INPUT RECORDS.

•••

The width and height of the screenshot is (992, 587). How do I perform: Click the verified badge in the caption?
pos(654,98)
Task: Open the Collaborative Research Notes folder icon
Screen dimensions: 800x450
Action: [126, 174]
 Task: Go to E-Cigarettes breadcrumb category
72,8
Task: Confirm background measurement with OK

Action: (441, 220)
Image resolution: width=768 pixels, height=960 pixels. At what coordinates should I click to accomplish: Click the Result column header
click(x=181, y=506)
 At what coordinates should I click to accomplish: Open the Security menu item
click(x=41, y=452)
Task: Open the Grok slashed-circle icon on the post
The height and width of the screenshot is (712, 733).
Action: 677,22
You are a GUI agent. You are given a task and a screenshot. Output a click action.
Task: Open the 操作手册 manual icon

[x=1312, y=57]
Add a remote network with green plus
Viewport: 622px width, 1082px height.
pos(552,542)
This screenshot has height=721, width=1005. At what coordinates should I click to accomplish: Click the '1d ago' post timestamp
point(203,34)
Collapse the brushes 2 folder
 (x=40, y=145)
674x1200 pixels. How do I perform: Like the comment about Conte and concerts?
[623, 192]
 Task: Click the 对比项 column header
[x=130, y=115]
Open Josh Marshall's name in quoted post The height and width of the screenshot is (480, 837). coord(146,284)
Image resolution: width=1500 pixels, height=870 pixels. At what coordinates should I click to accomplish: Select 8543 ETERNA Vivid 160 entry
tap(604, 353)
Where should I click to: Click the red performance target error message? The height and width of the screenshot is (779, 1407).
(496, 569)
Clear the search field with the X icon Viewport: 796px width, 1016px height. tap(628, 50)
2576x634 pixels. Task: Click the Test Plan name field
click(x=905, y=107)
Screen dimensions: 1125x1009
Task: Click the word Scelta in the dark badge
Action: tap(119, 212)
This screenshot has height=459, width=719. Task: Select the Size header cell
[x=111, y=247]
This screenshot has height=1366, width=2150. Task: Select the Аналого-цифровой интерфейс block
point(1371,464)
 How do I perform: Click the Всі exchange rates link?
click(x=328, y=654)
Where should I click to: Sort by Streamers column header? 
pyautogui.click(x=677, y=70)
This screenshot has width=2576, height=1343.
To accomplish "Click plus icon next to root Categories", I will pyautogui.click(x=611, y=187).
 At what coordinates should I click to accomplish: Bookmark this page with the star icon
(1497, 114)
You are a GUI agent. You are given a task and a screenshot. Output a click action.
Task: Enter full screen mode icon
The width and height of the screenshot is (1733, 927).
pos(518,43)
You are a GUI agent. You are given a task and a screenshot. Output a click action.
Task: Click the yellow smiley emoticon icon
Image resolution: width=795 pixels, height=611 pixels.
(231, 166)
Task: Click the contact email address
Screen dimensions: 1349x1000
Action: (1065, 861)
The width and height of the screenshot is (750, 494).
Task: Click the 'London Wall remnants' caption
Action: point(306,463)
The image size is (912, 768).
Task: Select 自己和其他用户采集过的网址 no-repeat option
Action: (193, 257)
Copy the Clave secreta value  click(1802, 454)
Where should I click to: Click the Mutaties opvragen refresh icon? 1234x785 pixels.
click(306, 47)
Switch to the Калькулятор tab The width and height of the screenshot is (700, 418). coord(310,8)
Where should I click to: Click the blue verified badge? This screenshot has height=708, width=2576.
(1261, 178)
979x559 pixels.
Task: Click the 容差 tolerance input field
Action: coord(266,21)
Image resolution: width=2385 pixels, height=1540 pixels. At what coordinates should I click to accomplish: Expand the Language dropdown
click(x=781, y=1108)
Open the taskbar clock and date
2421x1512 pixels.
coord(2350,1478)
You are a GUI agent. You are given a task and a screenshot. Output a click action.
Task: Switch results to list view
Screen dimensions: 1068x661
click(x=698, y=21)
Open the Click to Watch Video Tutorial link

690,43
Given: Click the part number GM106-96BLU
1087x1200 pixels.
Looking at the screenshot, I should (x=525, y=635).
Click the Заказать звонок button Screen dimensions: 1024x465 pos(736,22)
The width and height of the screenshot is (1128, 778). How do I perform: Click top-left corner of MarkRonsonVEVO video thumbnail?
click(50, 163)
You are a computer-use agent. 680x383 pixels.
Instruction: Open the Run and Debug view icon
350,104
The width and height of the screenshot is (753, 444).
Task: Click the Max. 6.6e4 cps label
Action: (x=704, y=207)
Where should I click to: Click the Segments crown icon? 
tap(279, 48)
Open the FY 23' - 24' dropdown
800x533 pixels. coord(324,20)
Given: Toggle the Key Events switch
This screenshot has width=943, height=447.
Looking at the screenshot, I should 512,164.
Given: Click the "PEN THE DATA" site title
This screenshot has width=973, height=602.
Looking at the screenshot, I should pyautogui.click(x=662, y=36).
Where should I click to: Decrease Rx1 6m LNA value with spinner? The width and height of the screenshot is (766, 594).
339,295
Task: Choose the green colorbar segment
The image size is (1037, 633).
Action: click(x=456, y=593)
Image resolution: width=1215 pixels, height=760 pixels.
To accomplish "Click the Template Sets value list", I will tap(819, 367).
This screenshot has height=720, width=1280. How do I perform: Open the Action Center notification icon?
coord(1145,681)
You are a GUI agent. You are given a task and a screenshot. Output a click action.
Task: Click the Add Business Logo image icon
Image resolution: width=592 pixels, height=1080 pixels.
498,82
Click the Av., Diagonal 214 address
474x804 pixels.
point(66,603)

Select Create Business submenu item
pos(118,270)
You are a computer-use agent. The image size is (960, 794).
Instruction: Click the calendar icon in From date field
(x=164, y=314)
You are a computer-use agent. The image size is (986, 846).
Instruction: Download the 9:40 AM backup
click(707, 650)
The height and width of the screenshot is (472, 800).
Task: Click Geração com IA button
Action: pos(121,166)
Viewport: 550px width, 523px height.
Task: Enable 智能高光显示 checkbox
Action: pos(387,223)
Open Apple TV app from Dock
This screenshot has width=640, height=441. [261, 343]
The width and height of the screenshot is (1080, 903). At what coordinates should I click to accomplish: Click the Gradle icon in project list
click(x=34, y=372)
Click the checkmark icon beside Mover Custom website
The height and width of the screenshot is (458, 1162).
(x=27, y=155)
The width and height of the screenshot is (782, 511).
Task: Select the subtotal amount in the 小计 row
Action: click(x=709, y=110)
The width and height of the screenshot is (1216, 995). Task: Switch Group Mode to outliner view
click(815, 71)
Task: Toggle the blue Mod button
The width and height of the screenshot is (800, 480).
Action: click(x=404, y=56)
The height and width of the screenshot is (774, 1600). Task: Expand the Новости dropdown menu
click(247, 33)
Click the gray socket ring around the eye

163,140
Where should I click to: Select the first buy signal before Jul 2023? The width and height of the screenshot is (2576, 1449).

•••

EXERCISE INSTRUCTIONS.
Rewrite all of the material above, putting "Maven" wherever "Gradle" appears and leaving every other part unchanged.

CORRECT RESPONSE.
The width and height of the screenshot is (992, 587). How do I perform: Click the verified badge in the caption?
pos(654,98)
Task: Open the Collaborative Research Notes folder icon
Screen dimensions: 800x450
Action: [126, 174]
 Task: Go to E-Cigarettes breadcrumb category
72,8
Task: Confirm background measurement with OK

Action: (441, 220)
Image resolution: width=768 pixels, height=960 pixels. At what coordinates should I click to accomplish: Click the Result column header
click(x=181, y=506)
 At what coordinates should I click to accomplish: Open the Security menu item
click(x=41, y=452)
Task: Open the Grok slashed-circle icon on the post
The height and width of the screenshot is (712, 733).
Action: 677,22
You are a GUI agent. You are given a task and a screenshot. Output a click action.
Task: Open the 操作手册 manual icon

[x=1312, y=57]
Add a remote network with green plus
Viewport: 622px width, 1082px height.
pos(552,542)
This screenshot has height=721, width=1005. At what coordinates should I click to accomplish: Click the '1d ago' post timestamp
point(203,34)
Collapse the brushes 2 folder
 (x=40, y=145)
674x1200 pixels. How do I perform: Like the comment about Conte and concerts?
[623, 192]
 Task: Click the 对比项 column header
[x=130, y=115]
Open Josh Marshall's name in quoted post The height and width of the screenshot is (480, 837). coord(146,284)
Image resolution: width=1500 pixels, height=870 pixels. At what coordinates should I click to accomplish: Select 8543 ETERNA Vivid 160 entry
tap(604, 353)
Where should I click to: Click the red performance target error message? The height and width of the screenshot is (779, 1407).
(496, 569)
Clear the search field with the X icon Viewport: 796px width, 1016px height. tap(628, 50)
2576x634 pixels. Task: Click the Test Plan name field
click(x=905, y=107)
Screen dimensions: 1125x1009
Task: Click the word Scelta in the dark badge
Action: tap(119, 212)
This screenshot has height=459, width=719. Task: Select the Size header cell
[x=111, y=247]
This screenshot has height=1366, width=2150. Task: Select the Аналого-цифровой интерфейс block
point(1371,464)
 How do I perform: Click the Всі exchange rates link?
click(x=328, y=654)
Where should I click to: Sort by Streamers column header? 
pyautogui.click(x=677, y=70)
This screenshot has width=2576, height=1343.
To accomplish "Click plus icon next to root Categories", I will pyautogui.click(x=611, y=187).
 At what coordinates should I click to accomplish: Bookmark this page with the star icon
(1497, 114)
You are a GUI agent. You are given a task and a screenshot. Output a click action.
Task: Enter full screen mode icon
The width and height of the screenshot is (1733, 927).
pos(518,43)
You are a GUI agent. You are given a task and a screenshot. Output a click action.
Task: Click the yellow smiley emoticon icon
Image resolution: width=795 pixels, height=611 pixels.
(231, 166)
Task: Click the contact email address
Screen dimensions: 1349x1000
Action: (1065, 861)
The width and height of the screenshot is (750, 494).
Task: Click the 'London Wall remnants' caption
Action: point(306,463)
The image size is (912, 768).
Task: Select 自己和其他用户采集过的网址 no-repeat option
Action: (193, 257)
Copy the Clave secreta value  click(1802, 454)
Where should I click to: Click the Mutaties opvragen refresh icon? 1234x785 pixels.
click(306, 47)
Switch to the Калькулятор tab The width and height of the screenshot is (700, 418). coord(310,8)
Where should I click to: Click the blue verified badge? This screenshot has height=708, width=2576.
(1261, 178)
979x559 pixels.
Task: Click the 容差 tolerance input field
Action: coord(266,21)
Image resolution: width=2385 pixels, height=1540 pixels. At what coordinates should I click to accomplish: Expand the Language dropdown
click(x=781, y=1108)
Open the taskbar clock and date
2421x1512 pixels.
coord(2350,1478)
You are a GUI agent. You are given a task and a screenshot. Output a click action.
Task: Switch results to list view
Screen dimensions: 1068x661
click(x=698, y=21)
Open the Click to Watch Video Tutorial link

690,43
Given: Click the part number GM106-96BLU
1087x1200 pixels.
Looking at the screenshot, I should (x=525, y=635).
Click the Заказать звонок button Screen dimensions: 1024x465 pos(736,22)
The width and height of the screenshot is (1128, 778). How do I perform: Click top-left corner of MarkRonsonVEVO video thumbnail?
click(50, 163)
You are a computer-use agent. 680x383 pixels.
Instruction: Open the Run and Debug view icon
350,104
The width and height of the screenshot is (753, 444).
Task: Click the Max. 6.6e4 cps label
Action: (x=704, y=207)
Where should I click to: Click the Segments crown icon? 
tap(279, 48)
Open the FY 23' - 24' dropdown
800x533 pixels. coord(324,20)
Given: Toggle the Key Events switch
This screenshot has width=943, height=447.
Looking at the screenshot, I should 512,164.
Given: Click the "PEN THE DATA" site title
This screenshot has width=973, height=602.
Looking at the screenshot, I should pyautogui.click(x=662, y=36).
Where should I click to: Decrease Rx1 6m LNA value with spinner? The width and height of the screenshot is (766, 594).
339,295
Task: Choose the green colorbar segment
The image size is (1037, 633).
Action: click(x=456, y=593)
Image resolution: width=1215 pixels, height=760 pixels.
To accomplish "Click the Template Sets value list", I will tap(819, 367).
This screenshot has height=720, width=1280. How do I perform: Open the Action Center notification icon?
coord(1145,681)
You are a GUI agent. You are given a task and a screenshot. Output a click action.
Task: Click the Add Business Logo image icon
Image resolution: width=592 pixels, height=1080 pixels.
498,82
Click the Av., Diagonal 214 address
474x804 pixels.
point(66,603)

Select Create Business submenu item
pos(118,270)
You are a computer-use agent. The image size is (960, 794).
Instruction: Click the calendar icon in From date field
(x=164, y=314)
You are a computer-use agent. The image size is (986, 846).
Instruction: Download the 9:40 AM backup
click(707, 650)
The height and width of the screenshot is (472, 800).
Task: Click Geração com IA button
Action: pos(121,166)
Viewport: 550px width, 523px height.
Task: Enable 智能高光显示 checkbox
Action: pos(387,223)
Open Apple TV app from Dock
This screenshot has width=640, height=441. [261, 343]
The width and height of the screenshot is (1080, 903). At what coordinates should I click to accomplish: Click the Maven icon in project list
click(x=34, y=372)
Click the checkmark icon beside Mover Custom website
The height and width of the screenshot is (458, 1162).
(x=27, y=155)
The width and height of the screenshot is (782, 511).
Task: Select the subtotal amount in the 小计 row
Action: click(x=709, y=110)
The width and height of the screenshot is (1216, 995). Task: Switch Group Mode to outliner view
click(815, 71)
Task: Toggle the blue Mod button
The width and height of the screenshot is (800, 480).
Action: click(x=404, y=56)
The height and width of the screenshot is (774, 1600). Task: Expand the Новости dropdown menu
click(247, 33)
Click the gray socket ring around the eye

163,140
Where should I click to: Select the first buy signal before Jul 2023? The width and height of the screenshot is (2576, 1449).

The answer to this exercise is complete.